"As soon as we opened, people definitely walked in right away, and we were much busier than I expected," says VanItallie, adding that both he and the neighbors "have a really good feeling about what we're doing here. Everyone seems to love the vibe."
VanItallie hired Bentley Folse, who hails from New Orleans and was a former lead line cook at Trillium, to oversee the kitchen, and the menu, which hustles everything from beet ravioli and burgers made with ground chuck and short rib, to shrimp and grits, Cajun tots and shepherd's pie croquettes served with a Guinness gravy, is a compilation, says VanItallie, of "New Orleans-style twists and pub classics." He notes, too, that there's no shortage of vegetarian dishes. "Out burger is one of the best you'll have in Denver, but we know, too, that there are a lot of healthy people in Colorado -- and in the neighborhood -- so we made a conscientious effort to make the menu vegetarian-friendly."

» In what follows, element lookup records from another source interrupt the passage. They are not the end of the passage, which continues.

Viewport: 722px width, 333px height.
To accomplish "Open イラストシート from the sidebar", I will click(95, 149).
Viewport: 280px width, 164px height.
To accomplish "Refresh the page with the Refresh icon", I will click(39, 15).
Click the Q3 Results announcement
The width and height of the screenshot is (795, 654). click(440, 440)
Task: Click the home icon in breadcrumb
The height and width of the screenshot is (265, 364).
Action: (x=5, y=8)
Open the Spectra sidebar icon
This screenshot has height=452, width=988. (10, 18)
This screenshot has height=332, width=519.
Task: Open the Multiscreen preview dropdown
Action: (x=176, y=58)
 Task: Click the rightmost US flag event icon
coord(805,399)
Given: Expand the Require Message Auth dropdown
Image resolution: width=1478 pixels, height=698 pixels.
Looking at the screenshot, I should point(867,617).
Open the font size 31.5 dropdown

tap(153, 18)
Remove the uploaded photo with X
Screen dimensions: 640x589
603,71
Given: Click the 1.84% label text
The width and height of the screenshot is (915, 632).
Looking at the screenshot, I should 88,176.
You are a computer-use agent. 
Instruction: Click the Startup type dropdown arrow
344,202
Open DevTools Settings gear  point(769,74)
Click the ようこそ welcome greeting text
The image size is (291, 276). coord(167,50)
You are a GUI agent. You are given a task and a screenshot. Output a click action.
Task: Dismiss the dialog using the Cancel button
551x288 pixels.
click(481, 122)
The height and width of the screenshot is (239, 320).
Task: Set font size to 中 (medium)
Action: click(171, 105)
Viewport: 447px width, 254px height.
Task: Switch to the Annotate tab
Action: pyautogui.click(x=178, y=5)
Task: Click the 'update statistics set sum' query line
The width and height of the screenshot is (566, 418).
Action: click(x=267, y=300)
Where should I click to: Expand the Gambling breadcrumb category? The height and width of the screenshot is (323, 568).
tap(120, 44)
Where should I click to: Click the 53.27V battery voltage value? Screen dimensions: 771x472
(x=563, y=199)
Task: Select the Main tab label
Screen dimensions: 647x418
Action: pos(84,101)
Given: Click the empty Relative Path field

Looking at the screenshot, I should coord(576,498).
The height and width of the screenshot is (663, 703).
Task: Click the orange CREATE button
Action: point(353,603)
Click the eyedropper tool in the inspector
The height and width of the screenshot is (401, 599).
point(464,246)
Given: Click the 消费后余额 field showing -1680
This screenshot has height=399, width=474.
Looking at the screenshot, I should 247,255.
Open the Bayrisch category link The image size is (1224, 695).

When I spoke with VanItallie last month, he promised that his handles would feature craft brews, and true to his word, there are seven taps, all of which -- save for Guinness -- are craft suds from Colorado, California and Belgium; in addition, there are fourteen beers available in bottles and cans, including Upslope IPA, Firestone Union Jack IPA, Somersault Summer Ale and a handful of usual suspects: Corona, Coors and Budweiser and Heineken.